We've had reports on btrfs that cp is giving us files full of zeros
instead of actually copying them. It was tracked down to a bug with
the btrfs fiemap implementation where it was returning holes for
delalloc ranges.

Newer versions of cp are trusting fiemap to tell it where the holes
are, which does seem like a pretty neat trick.

I decided to give xfs and ext4 a shot with a few tests cases too, xfs
passed with all the ones btrfs was getting wrong, and ext4 got the basic
delalloc case right.

# mkfs.ext4 /dev/xxx
# mount /dev/xxx /mnt
# dd if=/dev/zero of=/mnt/foo bs=1M count=1
# fiemap-test foo
ext: 0 logical: [ 0.. 255] phys: 0.. 255 flags: 0x007 tot: 256

Horray! But once we throw a hole in, things go bad:

# mkfs.ext4 /dev/xxx
# mount /dev/xxx /mnt
# dd if=/dev/zero of=/mnt/foo bs=1M count=1 seek=1
# fiemap-test foo
< no output >

We've got a delalloc extent after the hole and ext4 fiemap didn't find
it. If I run sync to kick the delalloc out:

# sync
# fiemap-test foo
ext: 0 logical: [ 256.. 511] phys: 34048.. 34303 flags: 0x001 tot: 256

fiemap-test is sitting in my /usr/local/bin, and I have no idea how it
got there. It's full of pretty comments so I know it isn't mine, but
you can grab it here:

http://oss.oracle.com/~mason/fiemap-test.c

xfsqa has a fiemap program too.

-chris


2011-02-23 08:59:26

by Yongqiang Yang

[permalink] [raw]
Subject: Re: fiemap bugs on sparse files.

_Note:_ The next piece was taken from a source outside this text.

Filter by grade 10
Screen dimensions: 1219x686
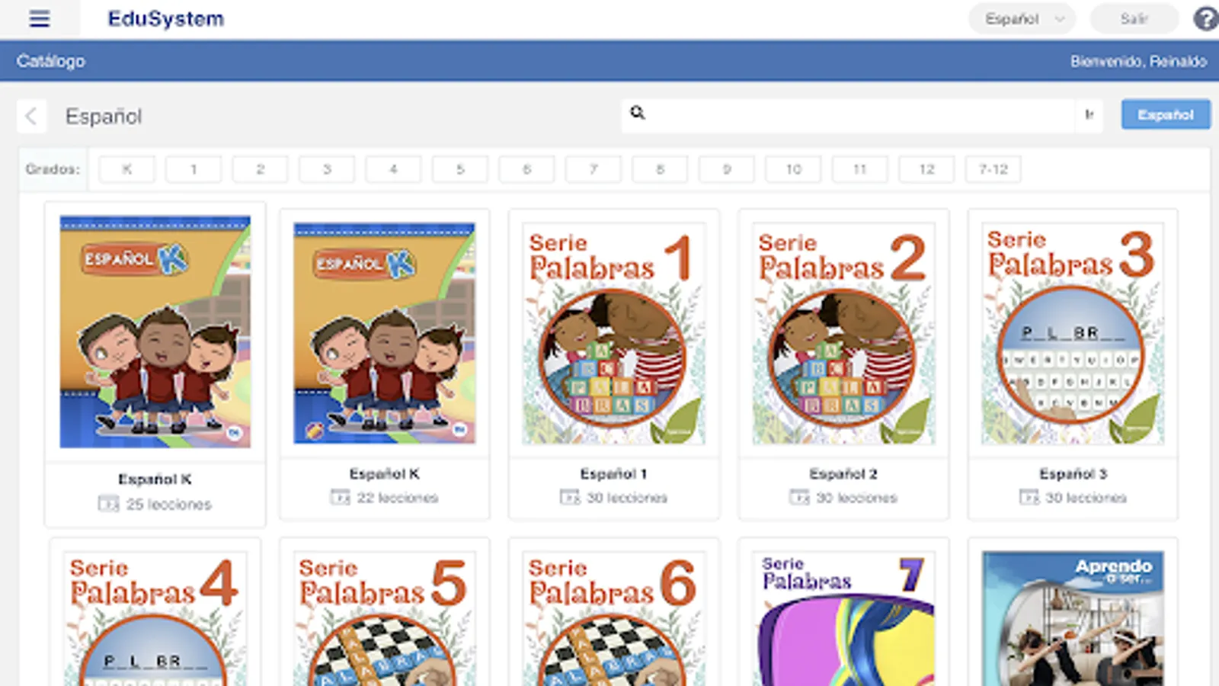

On Wed, Feb 23, 2011 at 5:18 AM, Chris Mason <[email protected]> wrote:
> [ resend, sorry if this is a dup ]
>
> Hi everyone,
>
> We've had reports on btrfs that cp is giving us files full of zeros
> instead of actually copying them. ?It was tracked down to a bug with
> the btrfs fiemap implementation where it was returning holes for
> delalloc ranges.
>
> Newer versions of cp are trusting fiemap to tell it where the holes
> are, which does seem like a pretty neat trick.
>
> I decided to give xfs and ext4 a shot with a few tests cases too, xfs
> passed with all the ones btrfs was getting wrong, and ext4 got the basic
> delalloc case right.
>
> # mkfs.ext4 /dev/xxx
> # mount /dev/xxx /mnt
> # dd if=/dev/zero of=/mnt/foo bs=1M count=1
> # fiemap-test foo
> ext: ? 0 logical: [ ? ? ? 0.. ? ? 255] phys: ? ? ? ?0.. ? ? 255 flags: 0x007 tot: 256
>
> Horray! ?But once we throw a hole in, things go bad:
>
> # mkfs.ext4 /dev/xxx
> # mount /dev/xxx /mnt
> # dd if=/dev/zero of=/mnt/foo bs=1M count=1 seek=1
> # fiemap-test foo
> < no output >
Actually, there is no extent in extent tree now, so
ext4_ext_walk_space() will pass ext4_ext_fiemap_cb() a variable of
struct ext4_ext_cache with the requested length. But in
ext4_ext_fiemap_cb() just the paging contains start block is got
via find_get_page(), if find_get_page() return null,
ext4_ext_fiemap_cb() thinks the whole request range is empty and it
returns request range.

In 1st case, find_get_page() will succeed.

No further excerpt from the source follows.